Simulation based Hardness Evaluation of a Multi-Objective Genetic Algorithm

Simulation based Hardness Evaluation of a Multi-Objective Genetic   Algorithm

Studies have shown that multi-objective optimization problems are hard problems. Such problems either require longer time to converge to an optimum solution, or may not converge at all. Recently some researchers have claimed that real culprit for increasing the hardness of multi-objective problems are not the number of objectives themselves rather it is the increased size of solution set, incompatibility of solutions, and high probability of finding suboptimal solution due to increased number of local maxima. In this work, we have setup a simple framework for the evaluation of hardness of multi-objective genetic algorithms (MOGA). The algorithm is designed for a pray-predator game where a player is to improve its lifespan, challenging level and usability of the game arena through number of generations. A rigorous set of experiments are performed for quantifying the hardness in terms of evolution for increasing number of objective functions. In genetic algorithm, crossover and mutation with equal probability are applied to create offspring in each generation. First, each objective function is maximized individually by ranking the competing players on the basis of the fitness (cost) function, and then a multi-objective cost function (sum of individual cost functions) is maximized with ranking, and also without ranking where dominated solutions are also allowed to evolve.


💡 Research Summary

The paper presents a simulation‑based framework for quantifying the hardness of multi‑objective genetic algorithms (MOGAs). Recognizing that multi‑objective optimization problems often require more generations to converge—or may fail to converge altogether—the authors question the common belief that the sheer number of objectives is the primary cause of difficulty. Instead, they hypothesize that the size of the solution set, incompatibility among solutions, and the proliferation of local optima are the true drivers of hardness.

To test this hypothesis, they construct a simple predator‑prey game in which the “prey” (the evolving agent) must improve three performance metrics simultaneously: lifespan, challenge level, and arena usability. Each metric is modeled as an individual objective function to be maximized. The genetic algorithm employs standard crossover and mutation operators with equal probability (0.5) and evaluates the entire population each generation.

Two experimental tracks are defined. In the first track, each objective is optimized separately; the resulting best‑individual costs are summed to form a composite cost function, which is then maximized. In the second track, a true multi‑objective cost function (the sum of the three individual costs) is optimized directly. Within this track, two selection strategies are compared: (1) a conventional Pareto‑dominance ranking where non‑dominated individuals receive priority, and (2) a “non‑ranking” approach that ignores dominance and allows all individuals, including dominated ones, to reproduce with equal probability.

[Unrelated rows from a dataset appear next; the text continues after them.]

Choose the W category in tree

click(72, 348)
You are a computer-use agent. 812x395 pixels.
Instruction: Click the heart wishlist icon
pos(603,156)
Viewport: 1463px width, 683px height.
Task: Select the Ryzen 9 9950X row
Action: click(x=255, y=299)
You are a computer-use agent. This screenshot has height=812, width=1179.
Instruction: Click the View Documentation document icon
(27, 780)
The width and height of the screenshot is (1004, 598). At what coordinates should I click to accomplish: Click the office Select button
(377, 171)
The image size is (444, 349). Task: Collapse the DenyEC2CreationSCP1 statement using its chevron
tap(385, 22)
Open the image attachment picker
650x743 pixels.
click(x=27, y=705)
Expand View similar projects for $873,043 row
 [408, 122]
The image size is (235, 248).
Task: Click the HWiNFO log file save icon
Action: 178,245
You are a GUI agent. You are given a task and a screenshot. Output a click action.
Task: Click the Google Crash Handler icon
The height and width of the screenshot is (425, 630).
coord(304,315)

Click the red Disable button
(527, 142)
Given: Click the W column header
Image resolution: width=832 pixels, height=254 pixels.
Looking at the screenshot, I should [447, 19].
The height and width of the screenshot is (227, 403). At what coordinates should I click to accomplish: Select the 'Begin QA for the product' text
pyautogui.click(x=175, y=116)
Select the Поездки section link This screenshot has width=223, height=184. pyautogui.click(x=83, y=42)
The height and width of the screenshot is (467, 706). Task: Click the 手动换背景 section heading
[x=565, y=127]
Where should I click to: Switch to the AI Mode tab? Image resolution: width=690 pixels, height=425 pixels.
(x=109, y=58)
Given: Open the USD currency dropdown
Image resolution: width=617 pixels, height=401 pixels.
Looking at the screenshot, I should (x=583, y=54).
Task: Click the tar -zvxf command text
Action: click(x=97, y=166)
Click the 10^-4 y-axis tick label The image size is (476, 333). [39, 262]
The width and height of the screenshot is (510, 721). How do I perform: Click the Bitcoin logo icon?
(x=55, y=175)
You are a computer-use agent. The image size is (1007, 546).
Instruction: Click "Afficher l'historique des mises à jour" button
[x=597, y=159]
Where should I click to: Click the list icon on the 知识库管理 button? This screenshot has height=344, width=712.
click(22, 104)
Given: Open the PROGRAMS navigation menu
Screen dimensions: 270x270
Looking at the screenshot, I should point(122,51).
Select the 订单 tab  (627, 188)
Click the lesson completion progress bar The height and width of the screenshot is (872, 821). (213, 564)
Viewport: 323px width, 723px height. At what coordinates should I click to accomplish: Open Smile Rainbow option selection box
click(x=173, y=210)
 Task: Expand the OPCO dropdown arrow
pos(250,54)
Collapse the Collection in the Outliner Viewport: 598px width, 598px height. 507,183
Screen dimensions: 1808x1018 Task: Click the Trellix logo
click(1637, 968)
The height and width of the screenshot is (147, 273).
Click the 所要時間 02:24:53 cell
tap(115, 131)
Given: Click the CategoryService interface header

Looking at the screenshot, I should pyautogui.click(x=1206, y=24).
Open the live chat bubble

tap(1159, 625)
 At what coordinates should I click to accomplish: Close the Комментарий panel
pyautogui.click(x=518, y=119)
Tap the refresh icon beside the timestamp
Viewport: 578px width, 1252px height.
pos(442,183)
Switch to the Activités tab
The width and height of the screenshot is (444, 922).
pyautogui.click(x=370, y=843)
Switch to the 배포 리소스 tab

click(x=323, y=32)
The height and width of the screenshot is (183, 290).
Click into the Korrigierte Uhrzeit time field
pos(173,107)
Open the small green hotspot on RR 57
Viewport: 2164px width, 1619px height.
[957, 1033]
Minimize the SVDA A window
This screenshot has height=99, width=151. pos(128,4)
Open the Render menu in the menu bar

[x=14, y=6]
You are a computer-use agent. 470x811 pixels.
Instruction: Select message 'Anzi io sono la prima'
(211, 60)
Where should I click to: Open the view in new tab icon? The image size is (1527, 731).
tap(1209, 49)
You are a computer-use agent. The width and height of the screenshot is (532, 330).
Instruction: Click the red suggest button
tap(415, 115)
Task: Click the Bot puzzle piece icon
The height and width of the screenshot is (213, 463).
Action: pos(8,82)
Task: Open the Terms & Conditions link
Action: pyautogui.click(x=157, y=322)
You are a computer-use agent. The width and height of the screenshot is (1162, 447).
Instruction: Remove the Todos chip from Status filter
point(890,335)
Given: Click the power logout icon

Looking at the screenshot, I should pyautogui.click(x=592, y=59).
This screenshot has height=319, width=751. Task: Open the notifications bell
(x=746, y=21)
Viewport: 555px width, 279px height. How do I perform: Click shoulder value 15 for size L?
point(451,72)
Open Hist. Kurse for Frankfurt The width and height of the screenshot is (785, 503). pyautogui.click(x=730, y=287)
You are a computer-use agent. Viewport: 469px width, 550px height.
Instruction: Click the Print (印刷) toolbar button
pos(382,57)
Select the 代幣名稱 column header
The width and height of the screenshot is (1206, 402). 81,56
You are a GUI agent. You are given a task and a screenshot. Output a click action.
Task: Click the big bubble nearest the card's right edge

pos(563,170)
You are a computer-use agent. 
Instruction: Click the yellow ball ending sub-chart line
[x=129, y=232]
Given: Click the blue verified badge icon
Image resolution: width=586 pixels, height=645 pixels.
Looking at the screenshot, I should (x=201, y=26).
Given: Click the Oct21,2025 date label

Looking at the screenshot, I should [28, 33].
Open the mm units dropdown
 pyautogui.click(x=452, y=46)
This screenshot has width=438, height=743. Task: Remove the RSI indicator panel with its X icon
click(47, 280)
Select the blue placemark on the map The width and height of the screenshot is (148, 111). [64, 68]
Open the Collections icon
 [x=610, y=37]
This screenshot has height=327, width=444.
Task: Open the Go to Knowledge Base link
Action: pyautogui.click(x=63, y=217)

Results show a clear escalation of hardness as the number of objectives grows from one to three. The average number of generations required for convergence increases dramatically, especially under the non‑ranking scheme where convergence often does not occur within the allotted generations. This confirms that expanding the solution set and introducing incompatibility substantially enlarge the search space, making it difficult for a basic GA to locate the global Pareto front. Conversely, the “individual‑then‑sum” method converges quickly and achieves higher average fitness early on, but it produces a Pareto front with limited diversity because the scalar aggregation masks conflicts among objectives.

Pareto‑dominance ranking consistently outperforms the non‑ranking method in terms of final front quality and diversity, yet its advantage diminishes as more objectives are added, indicating that even sophisticated selection mechanisms struggle with high‑dimensional objective spaces. The authors argue that algorithm designers should focus less on the count of objectives and more on managing solution set structure, dominance handling, and adaptive operator settings.

Future work is suggested in three directions: (a) dynamic weighting of objectives to balance exploration and exploitation, (b) adaptive adjustment of crossover and mutation probabilities based on convergence metrics, and (c) maintenance of multiple Pareto fronts to preserve diversity. By providing empirical evidence that solution‑set characteristics, rather than objective count alone, dictate MOGA hardness, the paper offers a valuable diagnostic tool for researchers and practitioners aiming to design more robust multi‑objective evolutionary algorithms.